According to the recent discovery, COVID-19 patients are at higher risk for thrombotic arterial and venous occlusions. Thrombophilia also develops because of the antiphospholipid syndrome - a disease that is known by developing pathogen antibodies (aPL) to phospholipids and phospholipid-binding proteins.

According to data, some viral infections also cause aPL development, and recently scientists have gotten the data about SARS-CoV-2 being one of those viruses, although the data is based on small sample size.

The team of researchers from the USA measured the level of 8 aPL types in blood samples of 172 patients with confirmed COVID-19. During the research, the concentration of antibodies to cardiolipin (IgG, IgM, IgA), beta-2-glycoprotein (IgG, IgM, IgA) and phosphatidylserine-prothrombin (PS/PT) (IgG and IgM) have also been measured.

At least one of the aPL types has been detected in samples of 52% of the patients, with the most common being IgG to PS/PT (24%), IgG to cardiolipin (23%), IgM to PS/PT (18%). The titer of IgM to cardiolipin correlates with the levels of clinical markers, such as the effectiveness of oxygenation, the level of thrombocytes, and neutrophils, the levels of C reactive protein, D-dimer, calprotectin and myeloperoxidase, researchers discovered. Out of those markers, calprotectin (neutrophil migration indicator) is the one most associated with aPL.
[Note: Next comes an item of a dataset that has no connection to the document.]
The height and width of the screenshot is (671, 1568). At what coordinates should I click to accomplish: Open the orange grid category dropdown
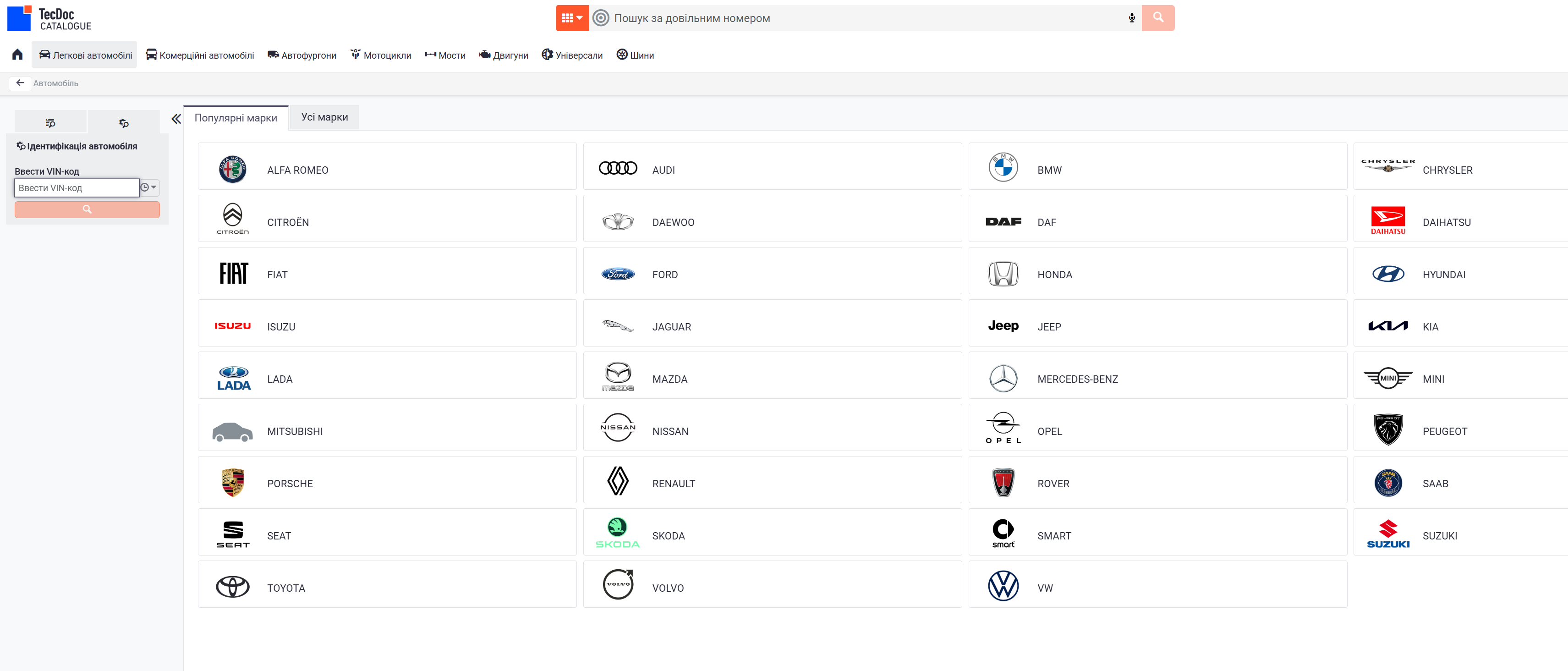572,18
According to data gotten in the previous researches, aPL with antiphospholipid syndrome causes NETs (Neutrophil extracellular traps), which was also described for several COVID-19 patients. NETs can deal great damage to the organism, contributing to inflammation and thrombosis development. Scientists highlighted IgG fraction from the blood samples of people with the confirmed COVID-19 and combined them with the neutrophils gotten from the healthy people, which resulted in 2x decreased NETs intensity. Researchers also proved that IgG of people infected with COVID-19 stimulates the thrombosis.

This research concludes that SARS-CoV-2 stimulates the aPL synthesis, and aPL actively contribute to thrombophilia development. The good treatment strategy for the patients with high aPL titer can be using the standard medicine that is used for APS.